With two thirds of results in he has 55% of the vote against 44% for his rival, Raila Odinga, figures show.

 

Mr Kenyatta is hoping for a second term in office but faces a tough challenge.

 

Voting has passed off largely peacefully and the electoral commission has urged people to wait calmly for all the results.

 

"During this critical phase, we urge all Kenyans to exercise restraint as we await official results from the polling stations and indeed as they start trickling in," the commission said.

 

Many fear a repeat of the violence that followed the disputed 2007 election. More than 1,100 Kenyans died and 600,000 were displaced.

 

Some polling stations remained open after the scheduled 17:00 (14:00 GMT) closing time in areas where heavy rain and other problems had hampered voting.

 

Despite Mr Kenyatta's early lead, the BBC's Tomi Oladipo says it is too early to tell which way Kenyans have voted.

 

To win outright, a candidate needs more than 50% of the vote, and at least 25% in 24 of Kenya's 47 counties. If that threshold is not met, a run-off vote between the top two candidates will be triggered.

 

Voting for the national and local assemblies has also been taking place.

 

Scenes from the polling station

 

People started queuing early to ensure they could cast their vote.
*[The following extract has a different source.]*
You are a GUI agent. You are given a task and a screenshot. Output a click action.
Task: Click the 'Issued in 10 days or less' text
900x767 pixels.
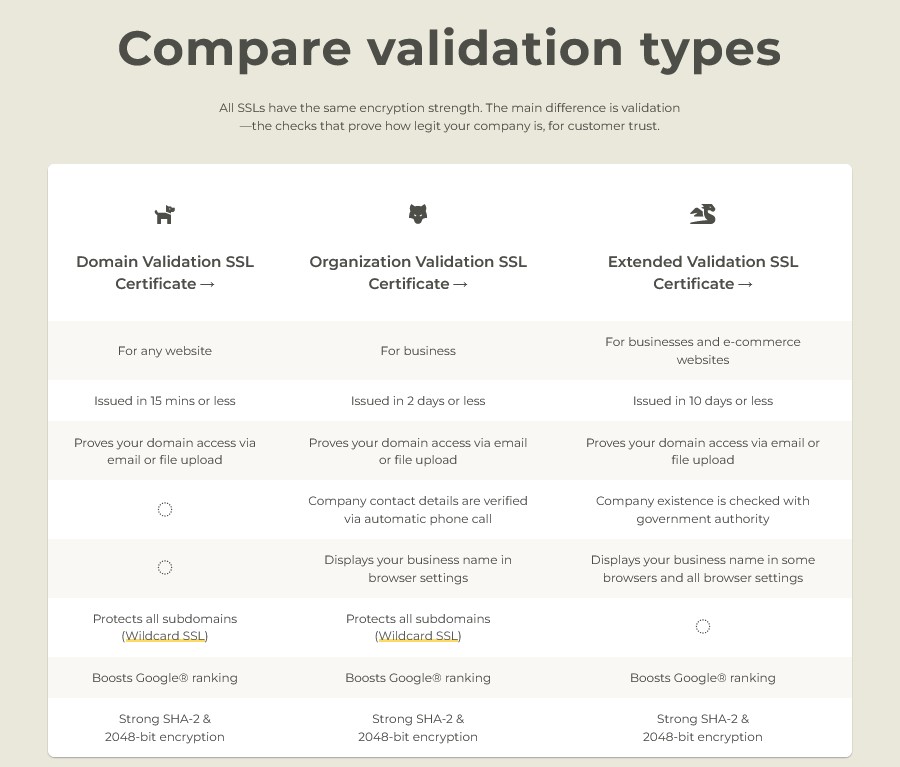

Long queues could be seen, and video footage at one polling station showed people injured after an apparent stampede.

 

There was also the failure of some voter-identification equipment and one in four polling stations were apparently without mobile phone coverage meaning that officials would have to drive to the nearest town to send results.

 

There were reports that one man had been killed in clashes in the Kilifi area.

 

But there was one heartening moment when a woman gave birth to a baby girl as she queued in West Pokot to cast her ballot. New mother Pauline Chemanang called the circumstances of the birth a "blessing" and called her baby Kura, Swahili for "ballot", according to local radio.